- Born: Osman Ismayil oglu Hajibeyov 18 February 1924 Shusha, Azerbaijan Soviet Socialist Republic
- Died: 14 June 1979 (aged 72) Baku, Azerbaijan Soviet Socialist Republic

= Osman Hajibeyov =

Osman Ismayil oglu Hajibeyov (18 February 1924 – 14 June 1979) was a theatrical actor of Azerbaijan. He was awarded the title Honored Artist of the Azerbaijan SSR (1969), and was a winner of the Lenin Komsomol Prize (1967).

== Life ==
Osman Ismayil oglu Hajibeyov was born on 18 February 1924 in Shusha, Azerbaijan Soviet Socialist Republic, USSR in an intellectual family. After graduating from the seventh grade of high school in Baku, he entered the Azerbaijan State Theater School. From the first time he studied at the theater school, he performed on the stage of the Azerbaijan State Theatre of Young Spectators. When he graduated in 1942, he was sent to Azerbaijan State Theater of Young Spectators as an actor.

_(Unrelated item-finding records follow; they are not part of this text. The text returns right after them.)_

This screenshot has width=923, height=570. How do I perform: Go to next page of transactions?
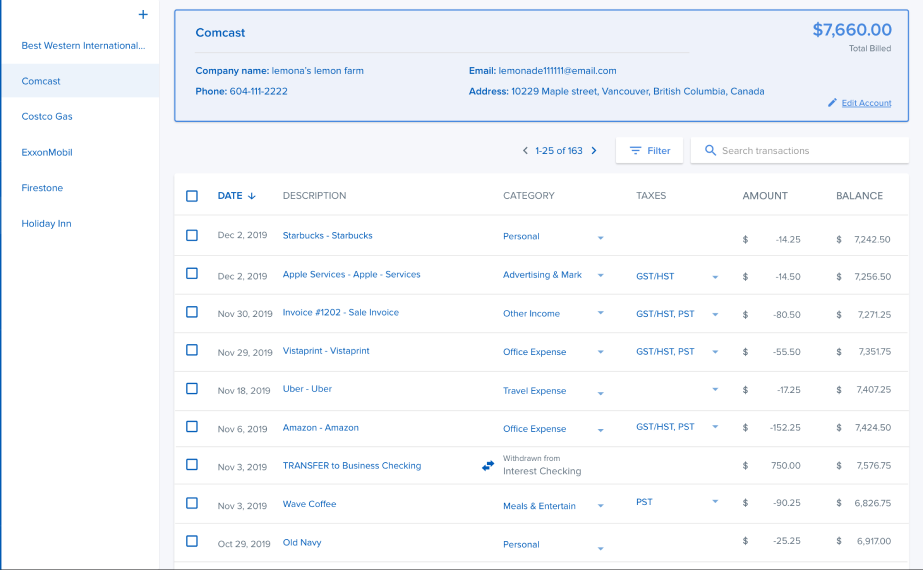594,151
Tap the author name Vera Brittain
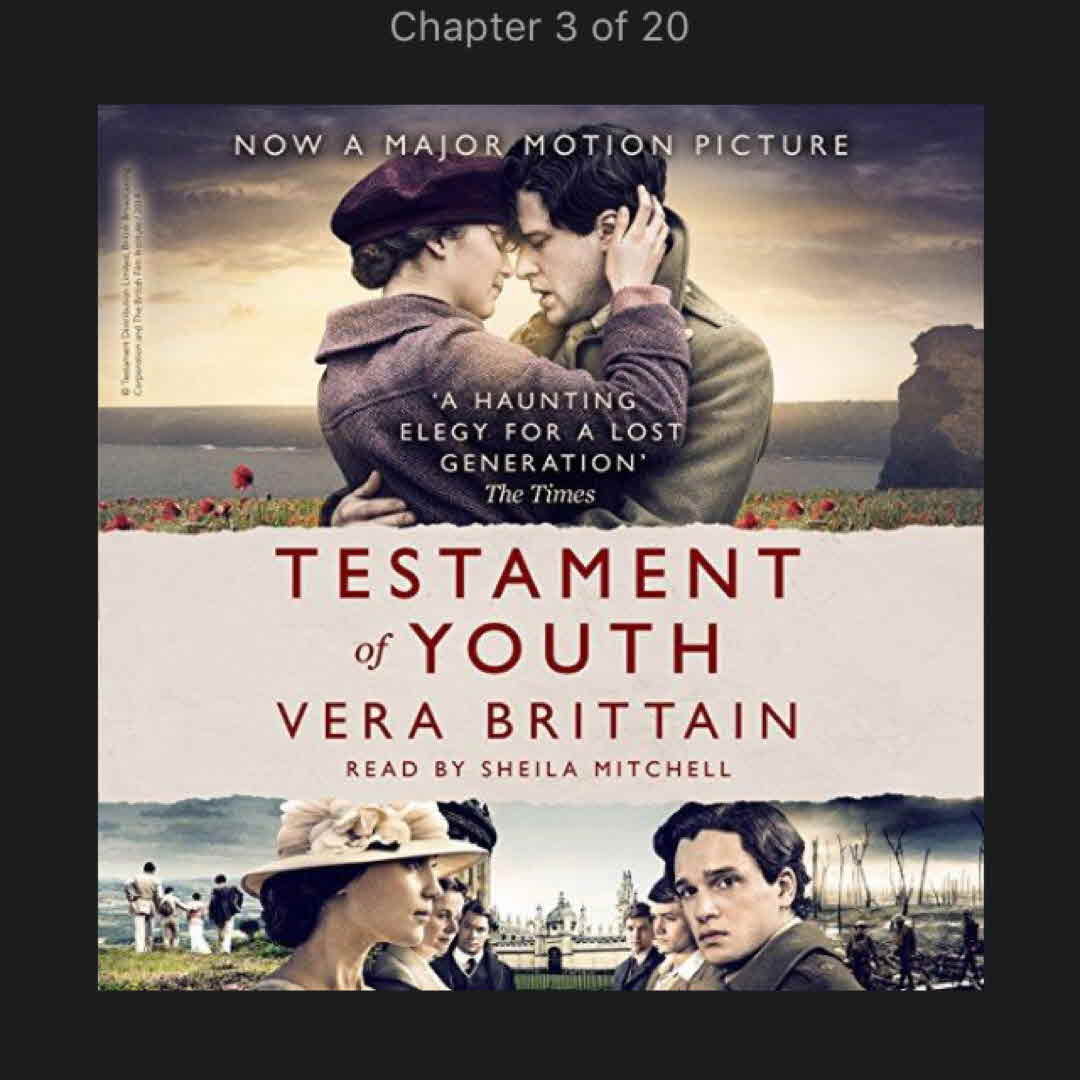This screenshot has height=1080, width=1080. click(538, 720)
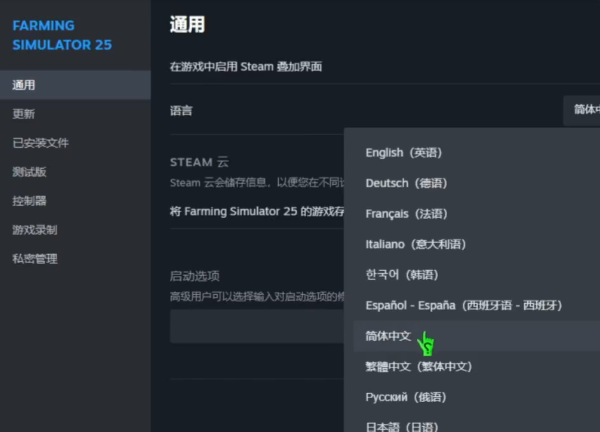600x432 pixels.
Task: Switch to the 私密管理 tab
Action: coord(35,259)
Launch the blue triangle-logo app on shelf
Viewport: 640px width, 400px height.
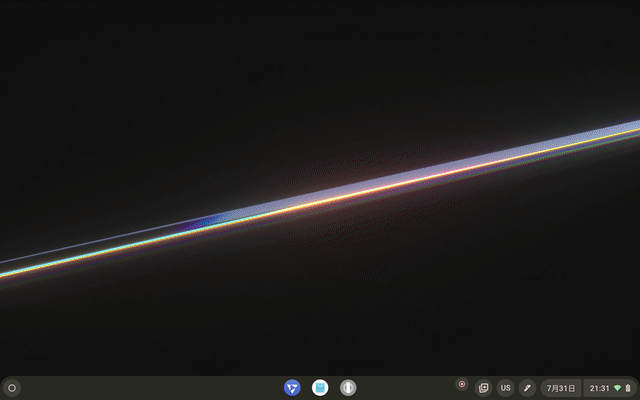point(292,387)
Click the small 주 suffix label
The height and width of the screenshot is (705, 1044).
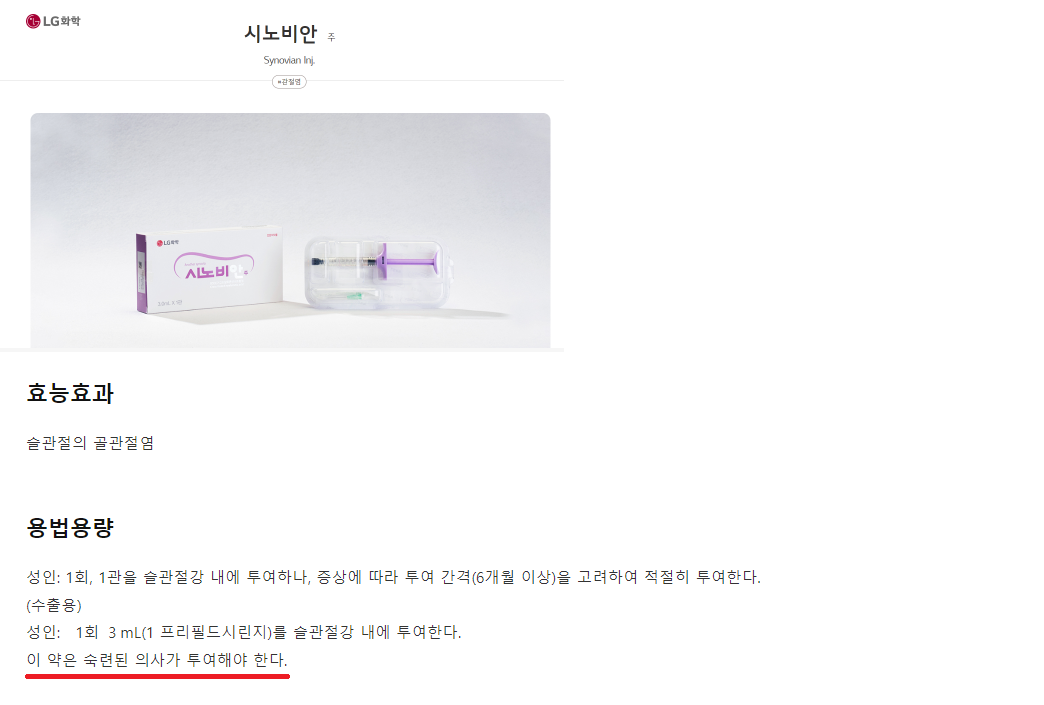point(331,37)
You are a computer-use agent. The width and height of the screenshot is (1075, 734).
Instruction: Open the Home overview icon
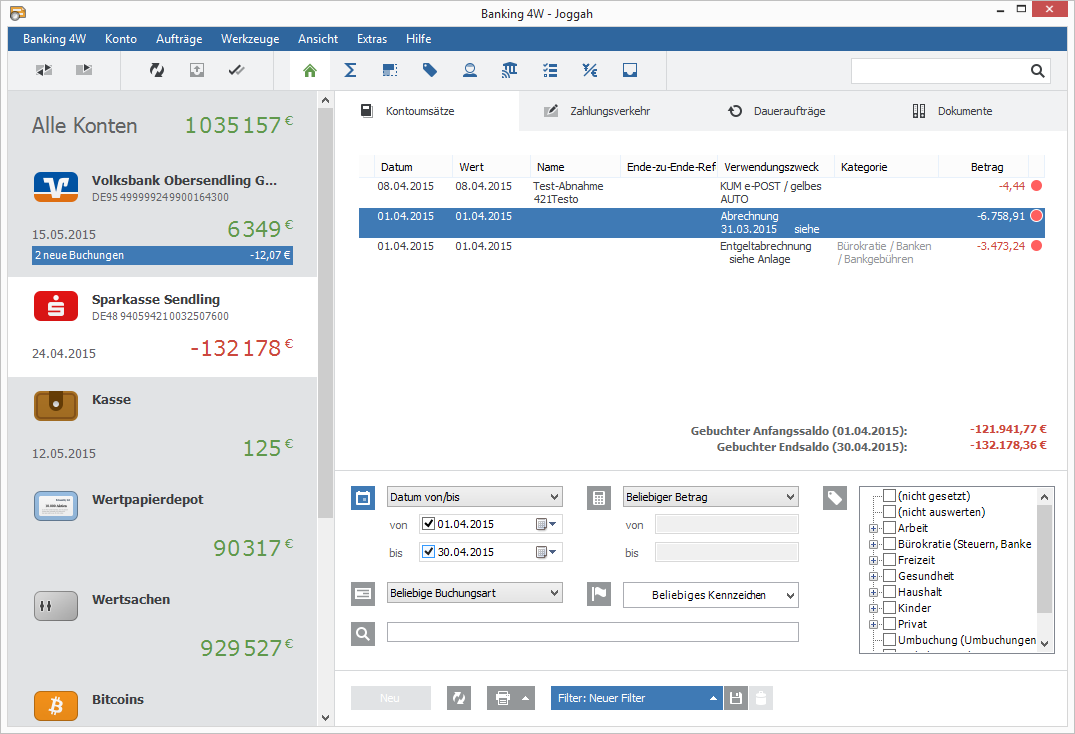point(309,70)
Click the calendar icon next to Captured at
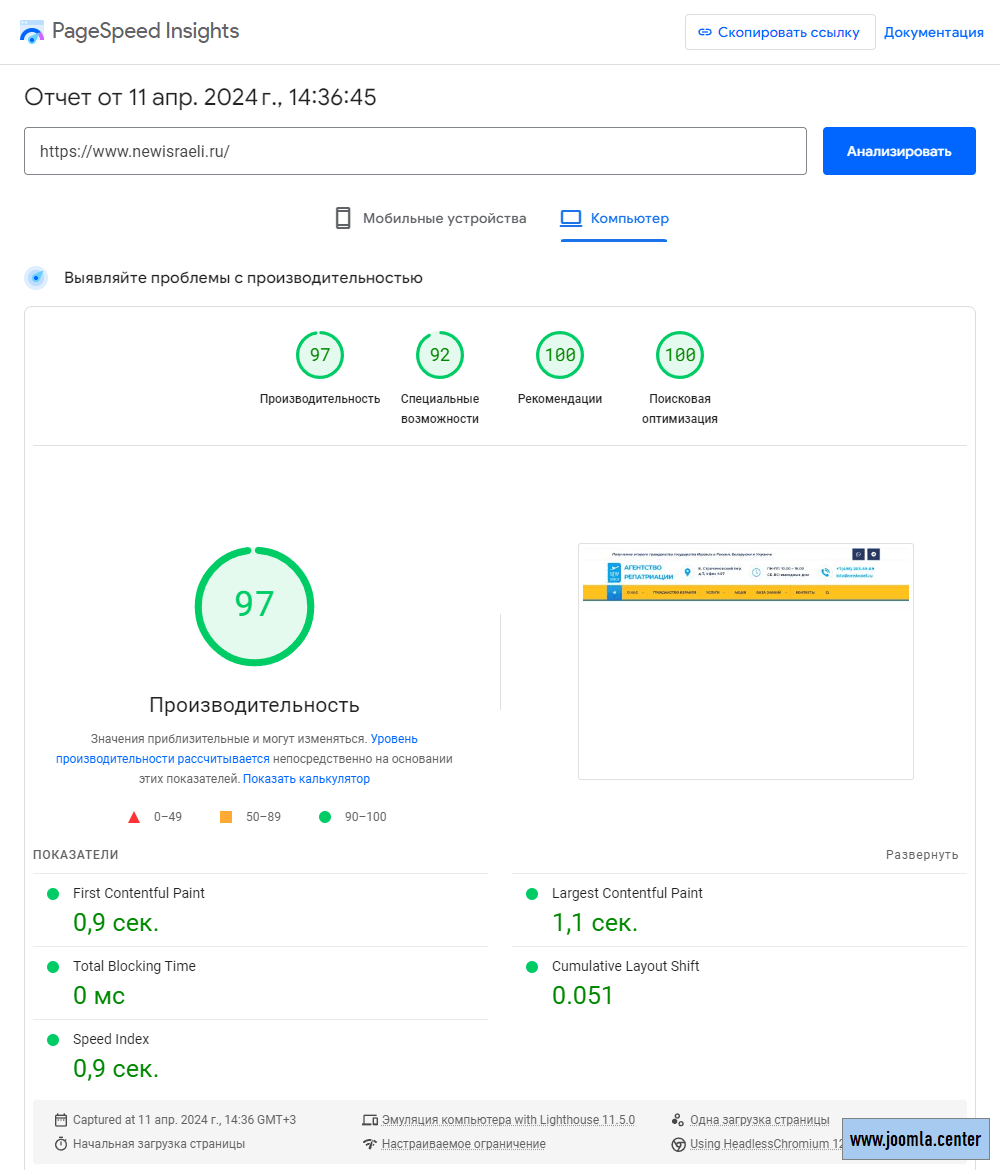The width and height of the screenshot is (1000, 1170). tap(61, 1120)
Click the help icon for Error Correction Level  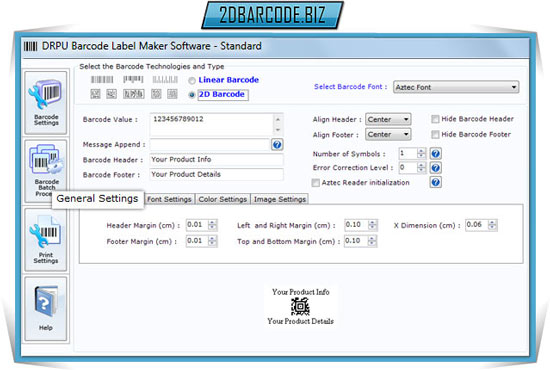(435, 168)
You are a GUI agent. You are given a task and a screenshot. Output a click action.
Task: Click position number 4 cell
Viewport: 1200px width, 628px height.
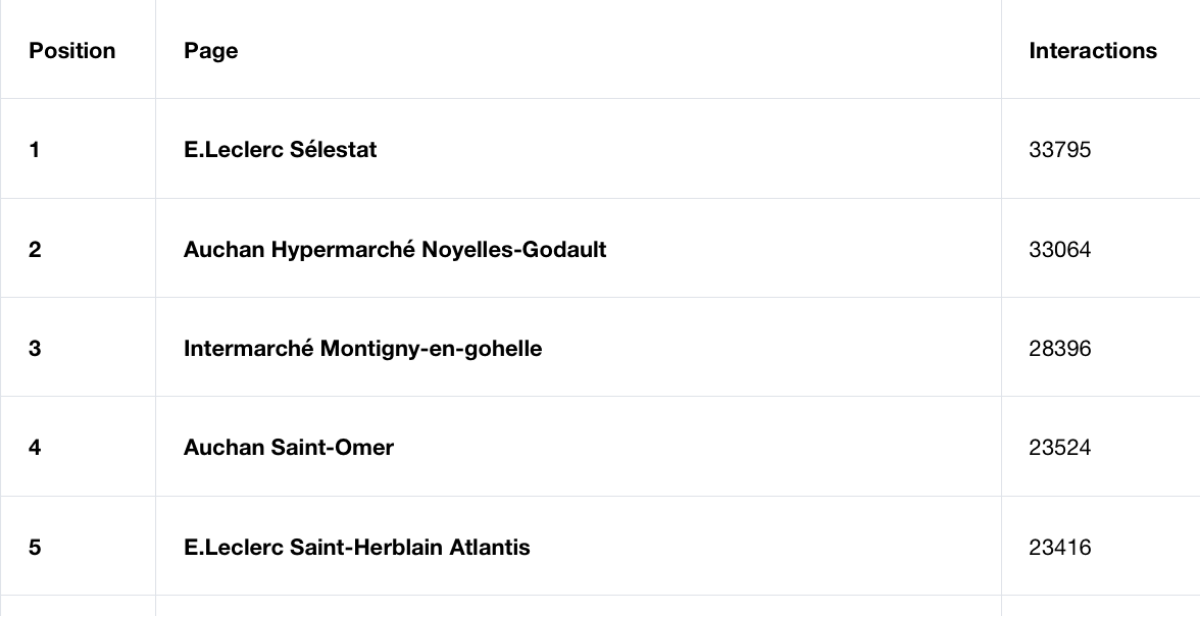[x=78, y=446]
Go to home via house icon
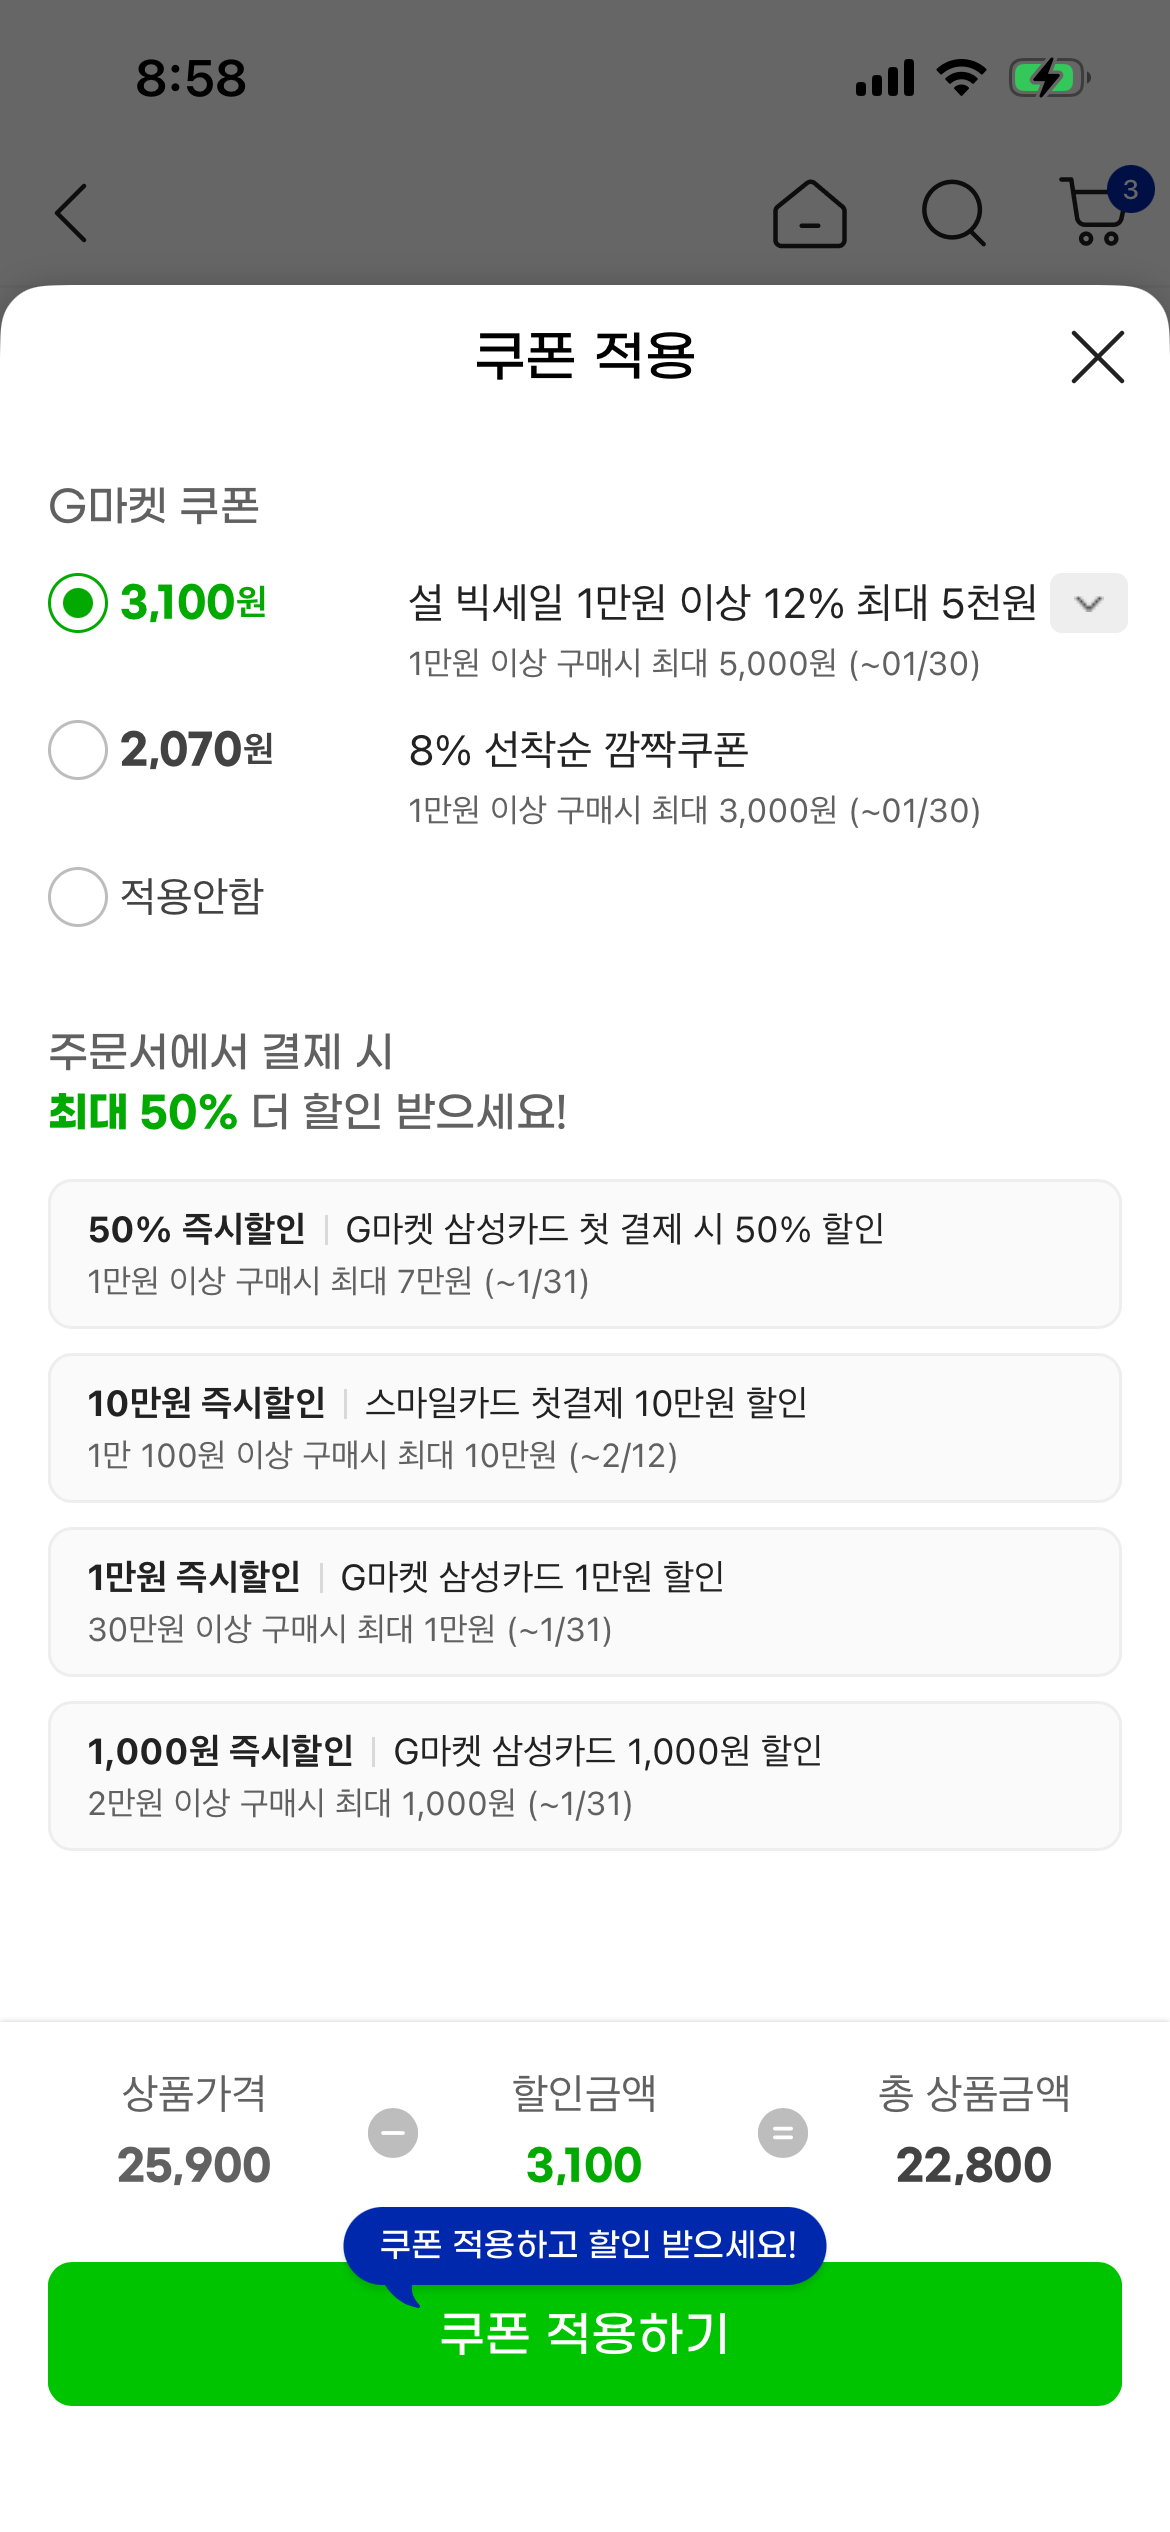Image resolution: width=1170 pixels, height=2532 pixels. tap(809, 213)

On 25 December 1969 Osman Hajibeyov was awarded the honorary title of "Honored Artist of the Azerbaijan SSR" in connection with the 50th anniversary of the Azerbaijan State Theatre of Young Spectators and for his contribution to the development of national theatrical art. The actor died on 14 June 1979 in Baku, Azerbaijan Soviet Socialist Republic, USSR.

== Filmography ==
- "O olmasın, bu olsun”

== Family ==
His brother Soltan Hajibeyov was composer and People's Artist of the USSR. Osman Hajibeyov was Uzeyir Hajibeyov's cousin.